◆ **Provided records**:

• • • • • • •

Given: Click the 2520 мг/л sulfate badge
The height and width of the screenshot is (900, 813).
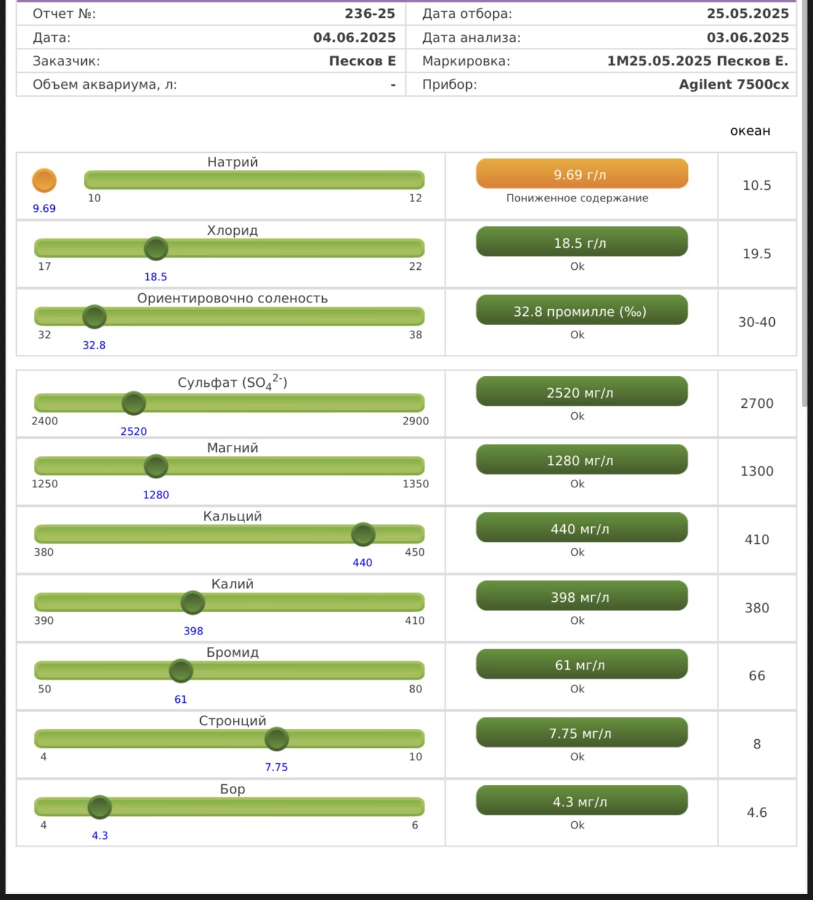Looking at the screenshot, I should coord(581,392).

• • • • • • •

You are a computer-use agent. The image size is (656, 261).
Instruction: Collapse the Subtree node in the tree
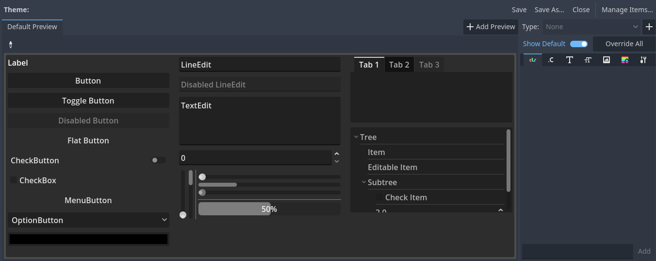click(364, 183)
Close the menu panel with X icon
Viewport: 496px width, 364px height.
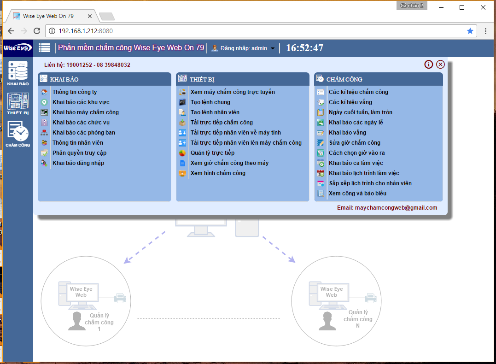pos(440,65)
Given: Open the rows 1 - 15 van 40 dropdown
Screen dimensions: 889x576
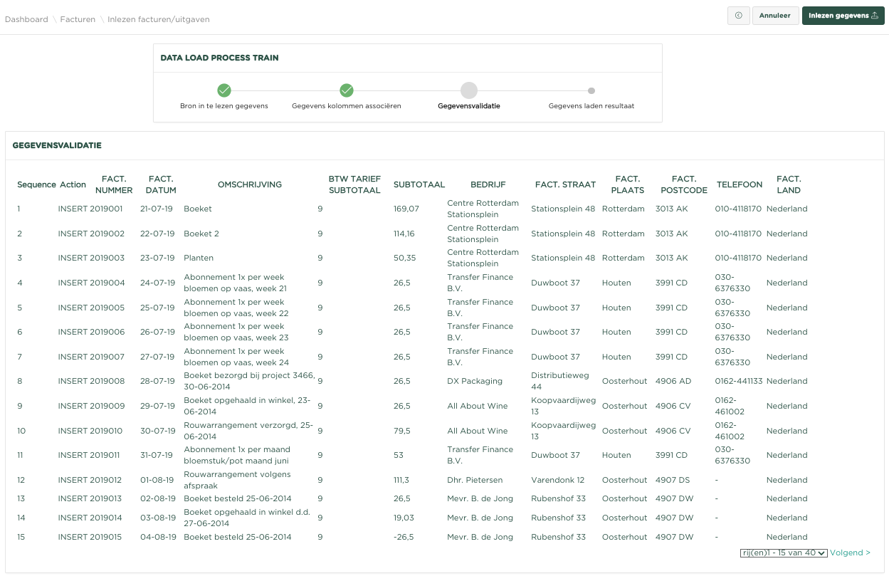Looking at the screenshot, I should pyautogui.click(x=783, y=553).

• • • • • • •

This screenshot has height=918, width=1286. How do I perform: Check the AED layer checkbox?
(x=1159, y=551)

• • • • • • •

◆ **Description of the task**:
Check each line of the data for the string "Given" and state how many lines contain it, without any other output.

◆ **Answer box**:
2